Between you, and Ronni and any others, keep the dialogue going and maybe what others share will help me figure out what I want to do. There's always the eventuality my health will deteriorate, or I may be determined to have disintegrating marbles.
I've already asked my caring employers to let me know if they conclude I should retire and I will graciously do so. One is my contemporary who is equally active and the other is a young elder who welcomes my continuing to work. I've told them that if I'm not gracious when they ask me to retire they'll know for sure they're doing the right thing. That's what my mother told me years ago when she considered the possibility her thoughts might alter and I might have to make decisions for her.
Posted by: joared | December 15, 2008 at 08:20 AM
Geeze, I just read what became an epistle above. I should just have posted it on my blog. Maybe I still will.
Posted by: joared | December 15, 2008 at 08:34 AM
This is such an important and also timely subject, so I'm glad you've initiated it as a category on your blog.
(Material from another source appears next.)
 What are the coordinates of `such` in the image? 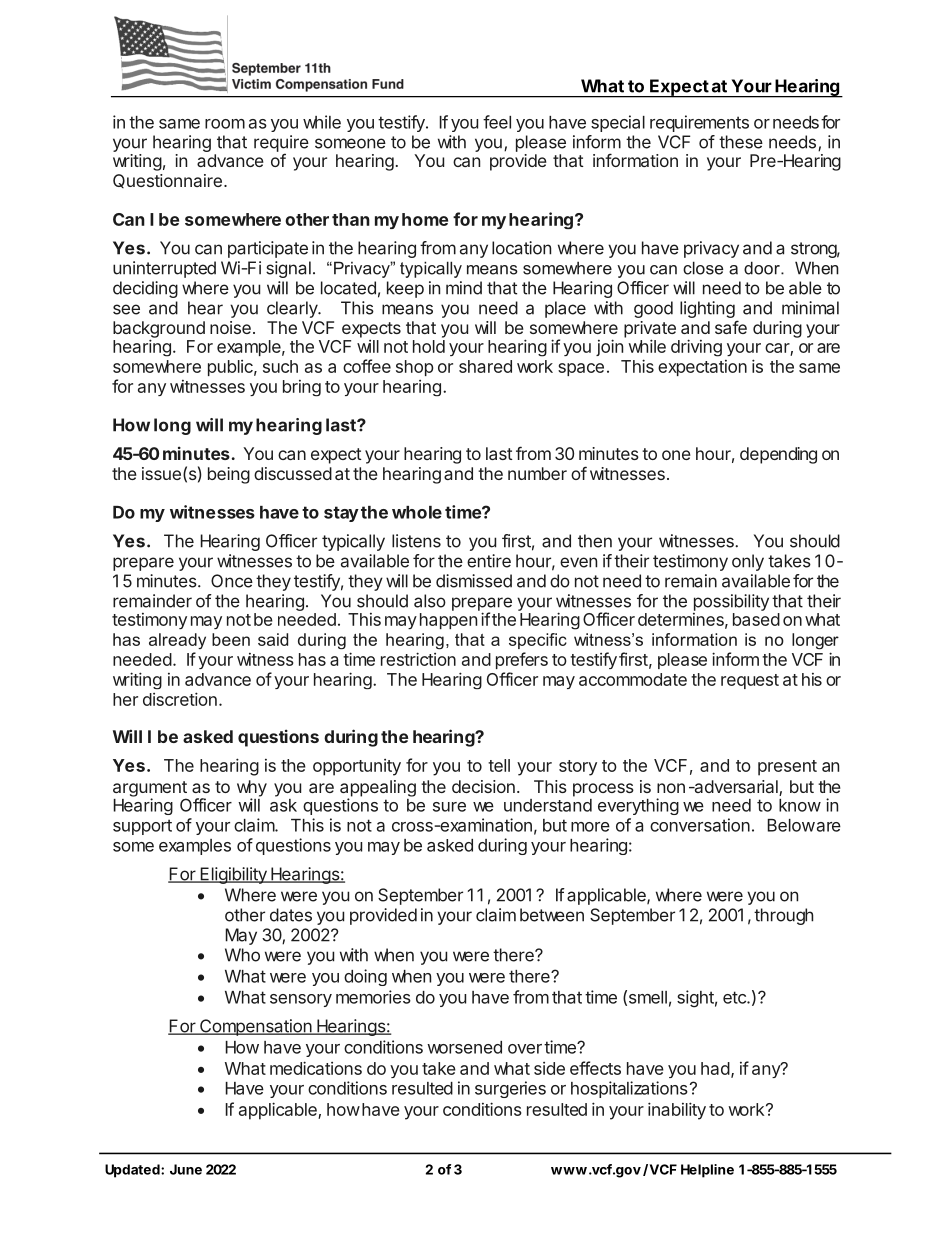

Prior to my husband retiring 4 years ago (at age 62) we lived in a large, 4 bedroom, 3 bath, home complete with large screened area with pool, hot tub and outdoor kitchen. We knew when he retired we wanted to downsize, but where?
France was always at the top of our list for many reasons. However, my 78 yr. old aunt was then living with us and France wasn't a realistic option. So we moved to our second favorite place of many years of visiting....Cedar Key, an island off the west coast of Florida and only 2 hr. north of where we'd lived for 18 years.
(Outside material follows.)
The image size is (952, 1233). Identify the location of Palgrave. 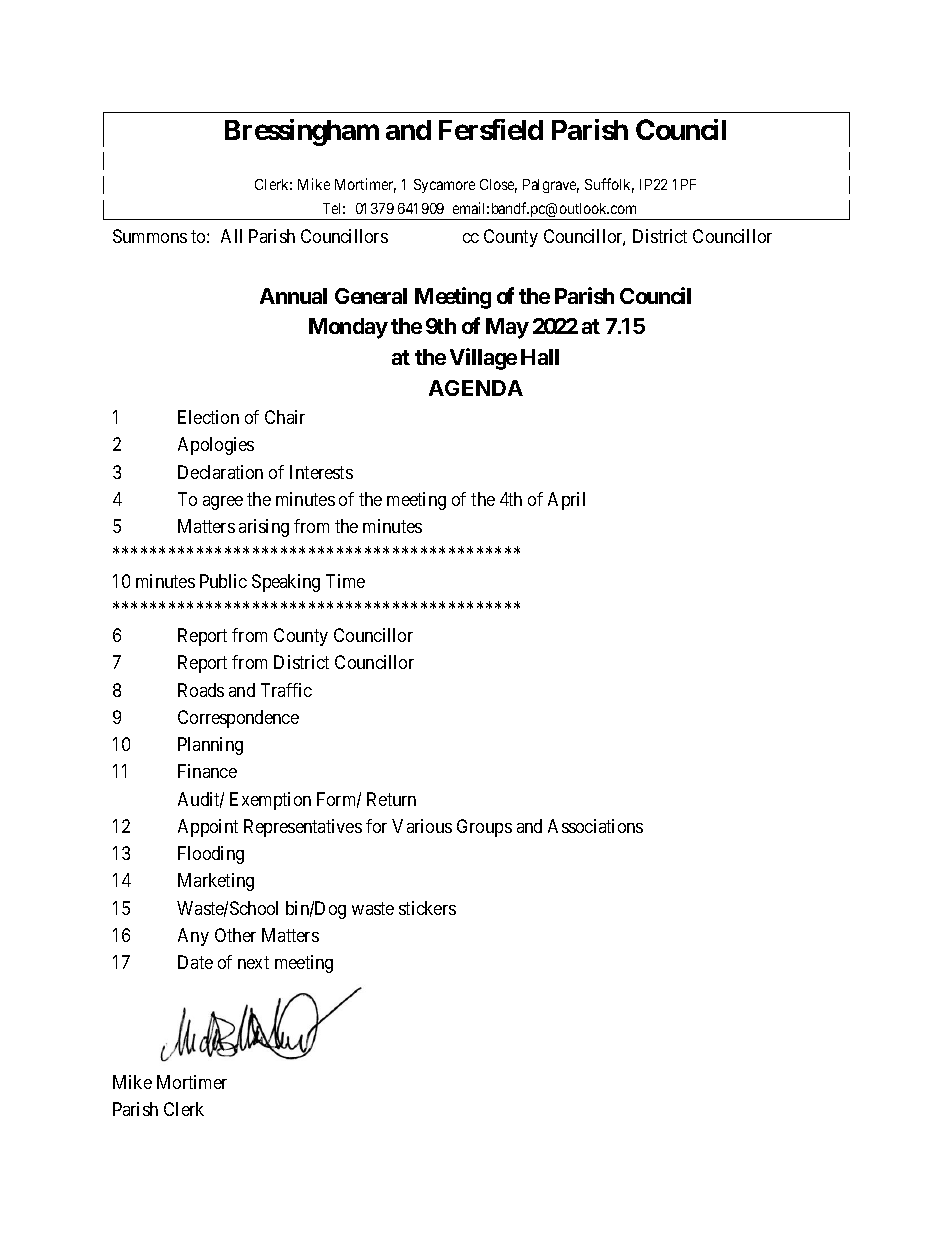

We'll be here 4 yr. in Feb. and never looked back. It is the ideal place for older people...free of crime, very small town so that everyone knows everyone, also people look out for each other and help each other, as much or as little socializing as one would prefer, and all of it surrounded by beauty and mother nature.
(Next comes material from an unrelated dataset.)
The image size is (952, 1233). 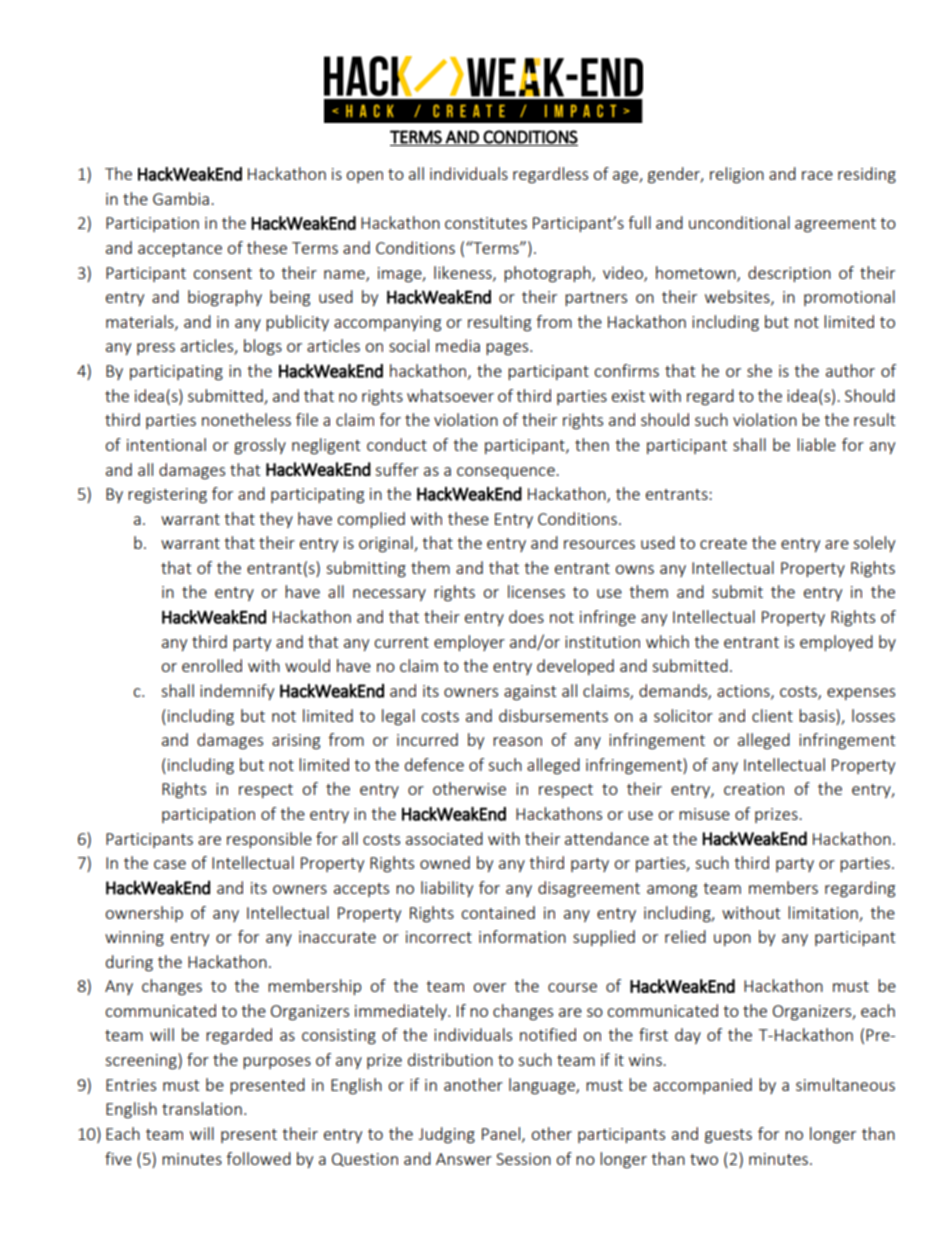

It was the perfect choice for us.....a moderate size home with 3 bedrooms, 2 baths, all on one level with no stairs. A huge circle of friends that all look out for each other. And I've come to see that many single seniors in their 80's and mid-90's live on the island quite well on their own because of all the above mentioned benefits.
I like having my own "space" so I'm not sure I'd do well in a facility setting at any age. My husband feels comfortable that should he go first, I will be able to function and maintain my own activities of daily living in the house and small town we're in. Some day outside assistance might be required, but I don't need to think about that now.
Good idea for starting this discussion,Naomi. I think people really NEED to begin thinking about this situation when they're in their mid-50s so they'll know the options and what will work best for them when the time comes. We're all different and we all will have different choices and requirements, but for us a small town was the answer for aging in the years to come.